Speaking of pagans, can we be benefited by reading them? Some of us could understand the apocryphal writings, but what about the pagans?
For instance, many of us would be benefited by reading Plato and Aristotle and learning the thinking. When I read a writer like Epictetus, I find much encouragement. Again, there is a problem with thinking that all wisdom lies in the Bible or the Christian tradition alone. There is wisdom to be found in several places.
Wait. Outside the Christian tradition?
Yes. I have read the Analects for instance and I don’t doubt there is much wisdom there. There are good teachings to be found in Buddhism. We could learn something from the Muslims about prayer and remember, those who use the Kalam argument are being influenced by the Muslims as it showed up in an age where Muslims did philosophy. (Yes. There are some who still do philosophy, but it was abandoned for a long time) I think the Taoists have some great insight with the idea of the yin and the yang in comparison to male and female.
“Well I guess, as long as we don’t read those liberals or atheists.”
Yes. Read them too.
There are a number of ways they can sharpen you as well. First off, just because someone is liberal and approaching the Scripture, it does not mean they are wrong in everything. There can be found some really good ways of looking at the Scripture. Many liberals can get ethical commands right for instance. Furthermore, the differing interpretation can give you a new perspective to see the text from and in arguing why an interpretation is wrong, you can get further knowledge of your own understanding.

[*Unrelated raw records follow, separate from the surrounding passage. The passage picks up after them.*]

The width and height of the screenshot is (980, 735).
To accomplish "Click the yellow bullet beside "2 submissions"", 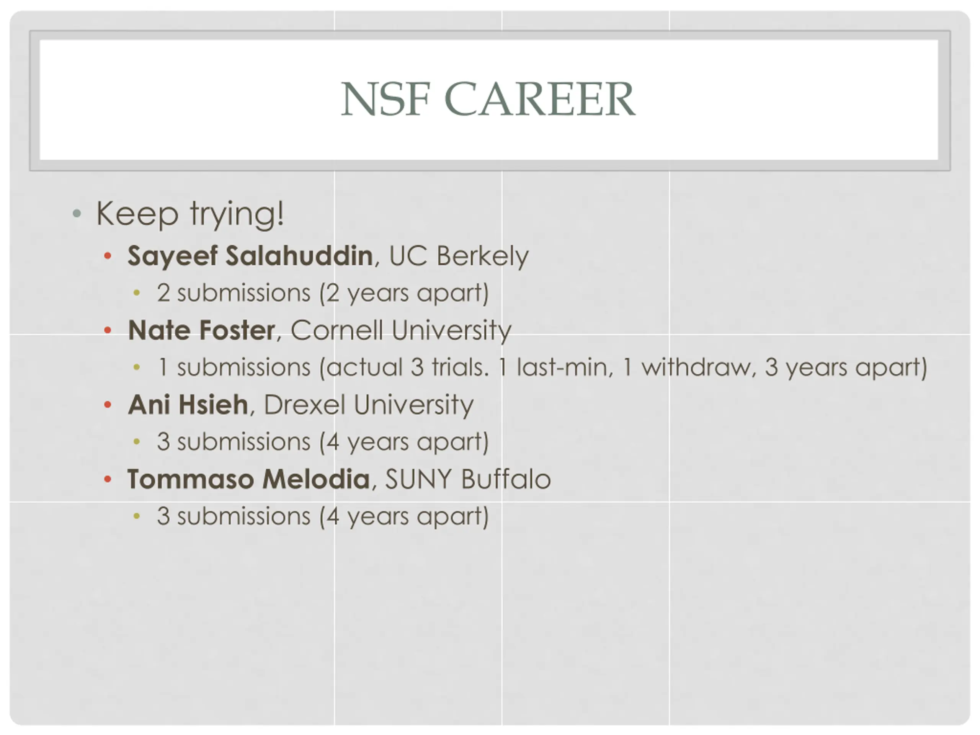I will coord(137,293).

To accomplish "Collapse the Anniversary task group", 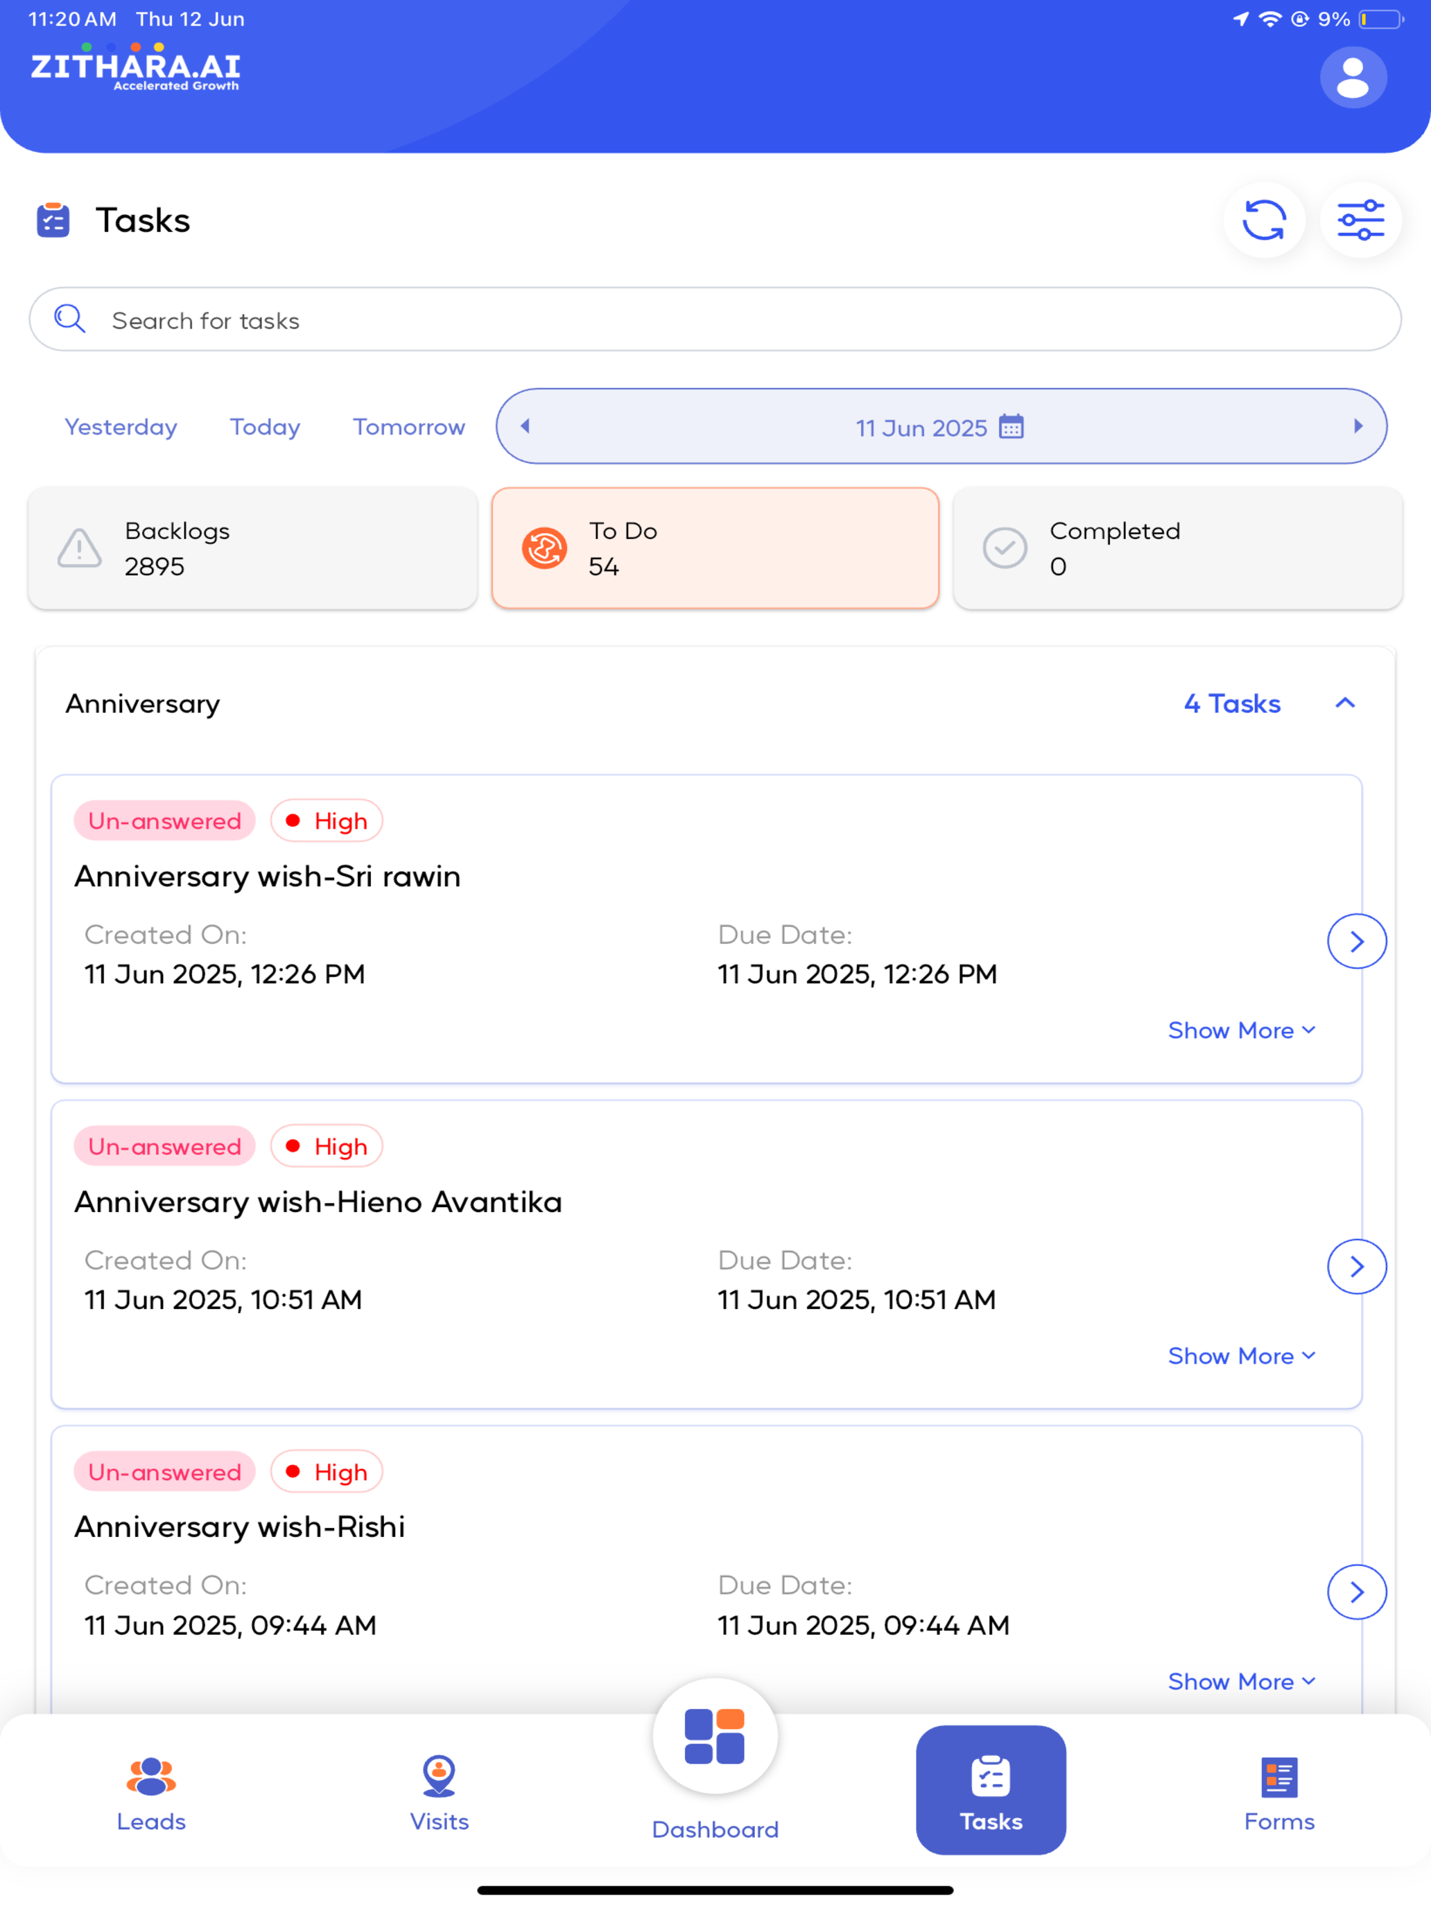I will (x=1345, y=703).

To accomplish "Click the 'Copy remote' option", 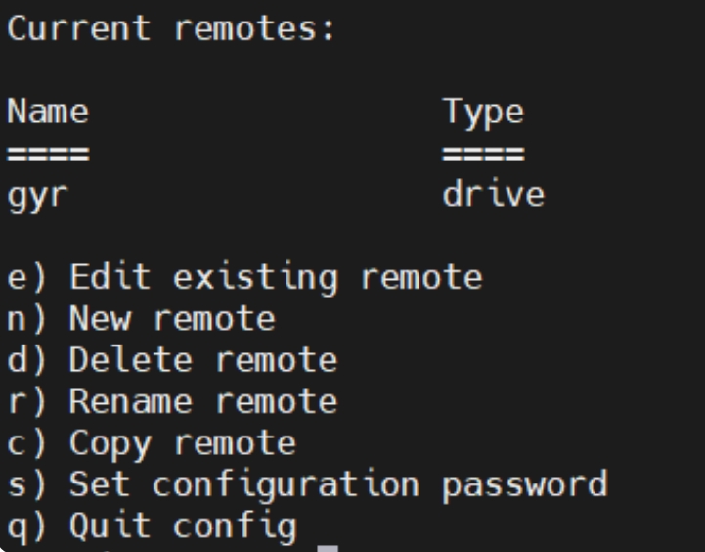I will coord(152,444).
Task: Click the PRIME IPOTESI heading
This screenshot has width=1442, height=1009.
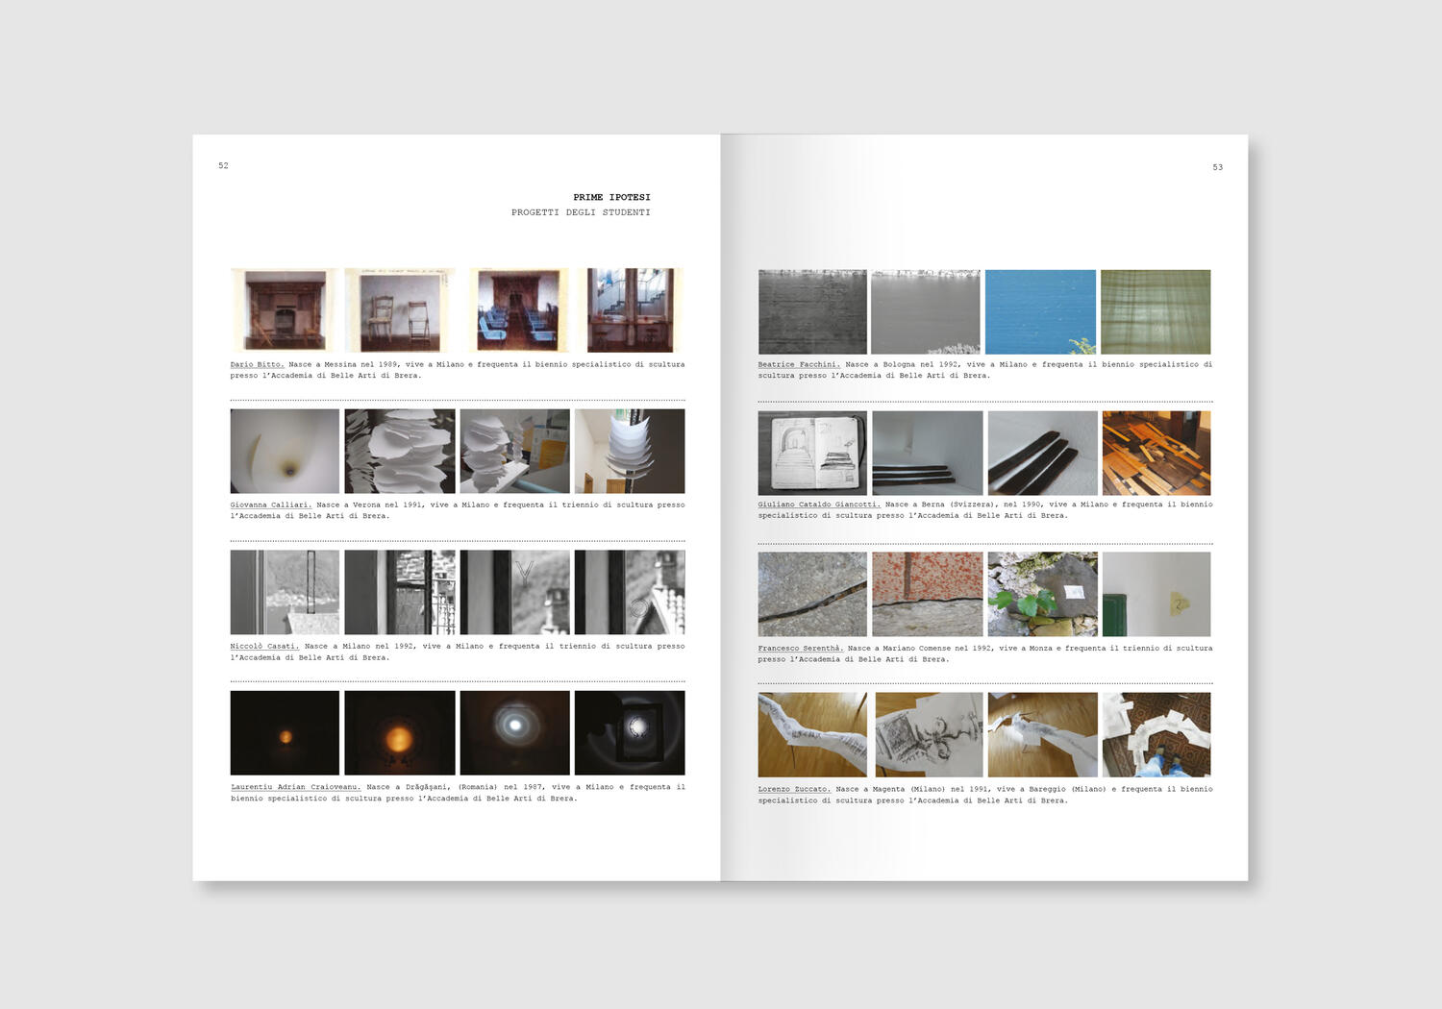Action: (611, 197)
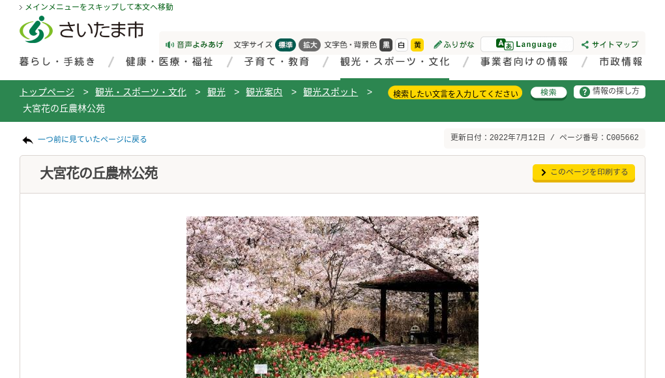Image resolution: width=665 pixels, height=378 pixels.
Task: Open the 観光案内 breadcrumb link
Action: pyautogui.click(x=263, y=92)
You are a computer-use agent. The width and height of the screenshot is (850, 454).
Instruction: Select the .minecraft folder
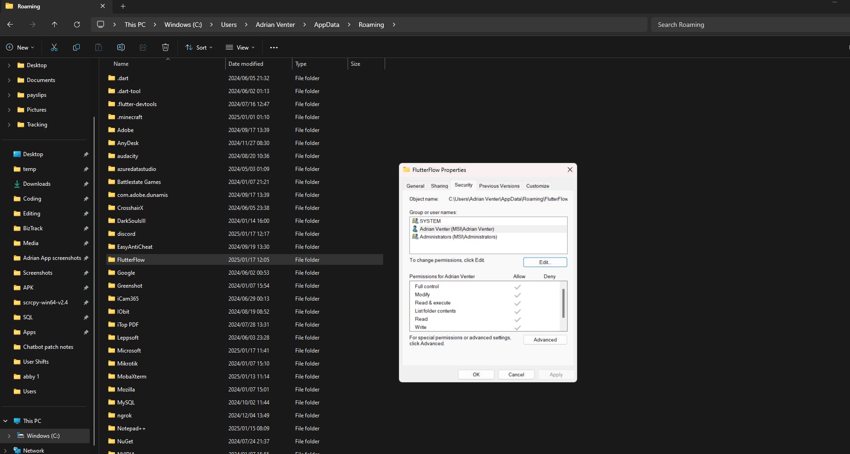(130, 117)
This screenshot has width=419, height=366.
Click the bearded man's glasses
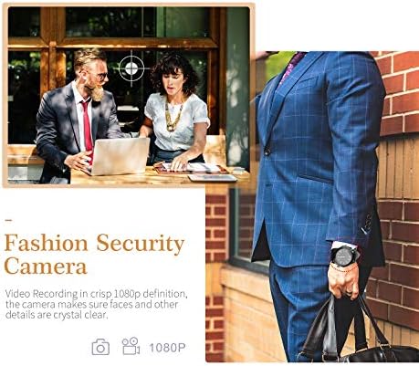pos(101,75)
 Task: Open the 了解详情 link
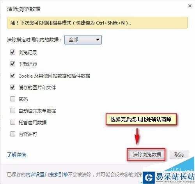(16, 155)
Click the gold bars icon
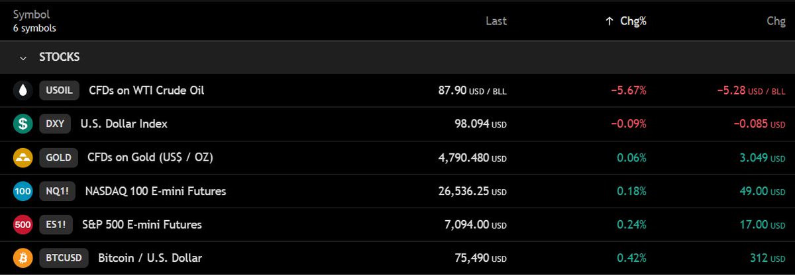 [x=23, y=157]
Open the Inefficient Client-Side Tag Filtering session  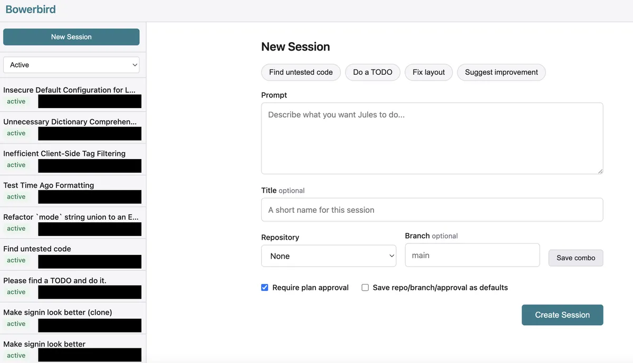click(64, 153)
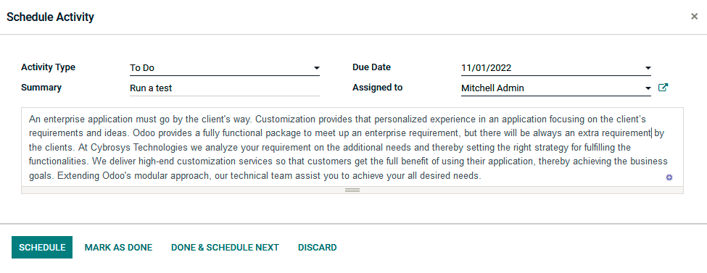The width and height of the screenshot is (707, 273).
Task: Choose Done & Schedule Next
Action: pyautogui.click(x=225, y=248)
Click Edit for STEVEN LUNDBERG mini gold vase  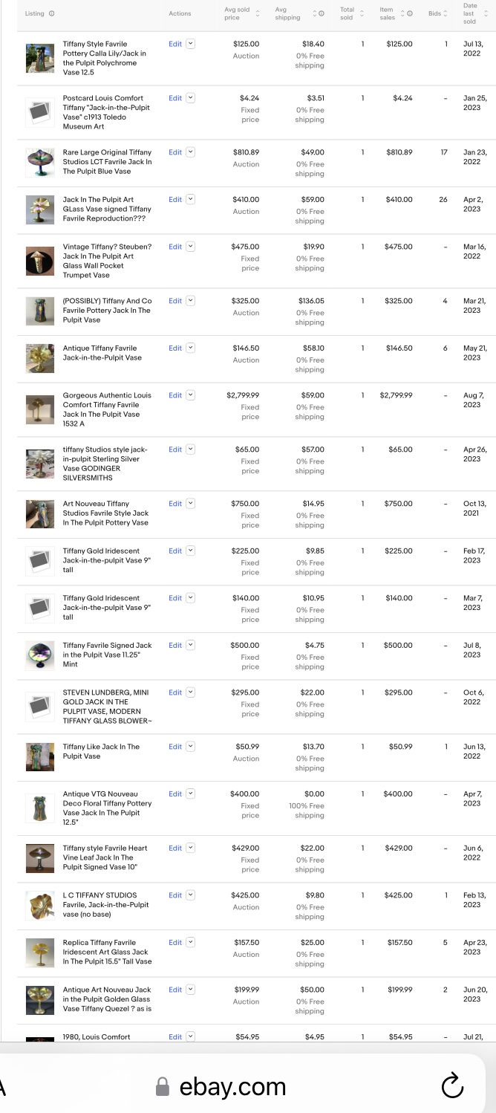(174, 692)
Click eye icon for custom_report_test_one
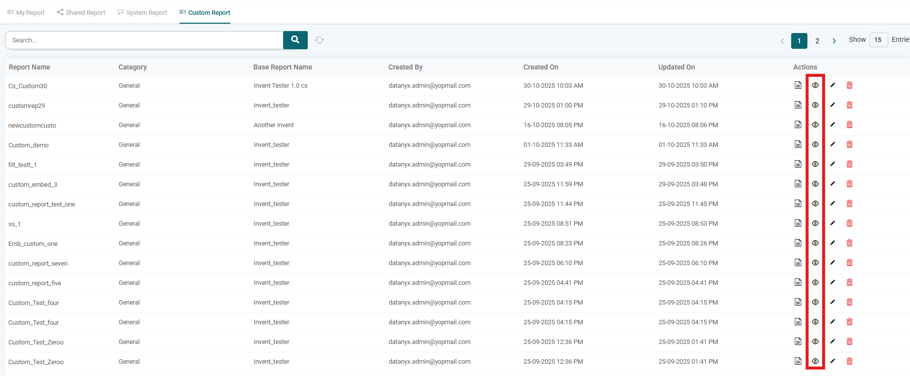The image size is (910, 376). tap(815, 204)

In fact, this is a problem I have as an orthodox Preterist when I meet dispensationalists who say that my position is just automatically nonsense and they don’t need to read anything on it. It’s just obvious that the Scripture should not be interpreted that way. It is not a shock to me that they get my view wrong consistently. For those who want to make sure I’m not being a hypocrite, yes. I read the dispensationalists. In preparing for a talk at my former church on Preterism (And my church was dispensational), I went and read a number of works on dispensationalism. No. Not convincing at all.
What about atheists? Reading people who disagree with you can help you see criticisms of your position. In working through those criticisms, you could strengthen your own position. Of course, in all of this, you could find your position is wrong on some issues and you might have to change your mind. In fact, if you were ever rationally convinced that Christianity is false, you should abandon it. I have no fear in saying that. I do not fear it because I am certain of its truth so I can read what is opposed to my view.
What about cultic writings like the Mormon writings and the Watchtower? Can there be benefits to those? Yes indeed. I have found reading the Scriptures of other religions to be interesting seeing as I notice a sort of artificial tendency in which the writings are made to look like Scripture. Reading the BOM and the Koran (I am not including Islam as a cult) gave me a greater appreciation for the Bible.
The bottom line in all of this is Christians are to be seekers of wisdom and truth. How are we to do that if we stay isolated within our own circle of books? Feel free to expand your mind and realize that if Christ is indeed true, He can stand up to all outside.